1st February 2021
Posted in Articles, Stamp Duty, Stamp Duty Land Tax by Andrew Marr
The issue
There is a punitive 15% stamp duty land tax (SDLT) rate for purchases of residential properties by companies for more than £500,000. This comes with various exceptions and the most important one relates to property businesses. If the company is buying the dwelling exclusively for the purpose of its being a source of rents in the course of a property rental business run on a commercial basis and with a view to profit then there is no 15% charge. There is also an overriding rule that the exception cannot apply if any ‘non-qualifying individual’ will be permitted to occupy the dwelling.
A taxpayer realised to its cost the impact of unhelpful legal drafting in a recent case around the 15% charge.
Key facts in the case of Waterside Escapes Ltd and the Commissioners for HMRC
1. On 23/6/2015 a property LLP whose members consisted of Mrs Hume Kendall (HK) and her husband (50% each) sold a property for £1,250,000 to Waterside Escape Ltd. The shareholders of this company were HK and a trust.
2. SDLT of £68,750 was paid in accordance with prevailing residential rates at the time.
3. HMRC got hold of a shareholders agreement which stated that shareholders (who included a non-qualifying individual – see above) could not stay in the property for more than 5 days a year.
4. They used this to argue that the 15% rate did apply. They therefore wanted £187,500 of SDLT.
5. Although the company argued that the clause in the shareholder’s agreement was limiting rather than permissive it lost on this point.

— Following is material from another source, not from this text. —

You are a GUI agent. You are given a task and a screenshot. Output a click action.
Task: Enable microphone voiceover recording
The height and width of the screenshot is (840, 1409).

6. As a silver-lining, the company was able to successfully argue (using the SDLT partnership rules) that only 50% (or £625,000) of the consideration was actually chargeable.
7. This meant that £93,750 of SDLT was ultimately payable (based on 15% of £625,000) and therefore £25,000 further SDLT was due (£68,750 had already been paid).
8. Interestingly, it was implicitly accepted by HMRC that if a non-qualifying person occupies the property exclusively to look after the rental business then this would not jeopardise the relief.
Forbes Dawson comment
This case is interesting for a number of reasons.
Firstly, it shows how legal drafting should always be reviewed from a tax perspective. It would have been very easy to avoid the 15% issue altogether by either not including a clause on shareholder occupation or (better still) including a clause which prohibited it. The clause had been inserted with little thought to tax consequences and in this case these were significant.
Secondly (again) it shows the need to get proper tax advice for all aspects of the transaction. Not only could the 15% trap have been avoided, but also nobody considered the impact of the special SDLT partnership rules at the time of the transaction. Fortunately these were used to limit the damage to a £93,750 SDLT bill rather than £187,500 that HMRC were asking for. In fact the appellant did put forward a reasonable argument that the SDLT should be nil (by reference to the partnership rules) but this argument was unsuccessful.
The take home message is therefore that purchasers should seek good quality SDLT advice at the time of any transaction and also that the position should be revisited from first principles in the event of an HMRC enquiry.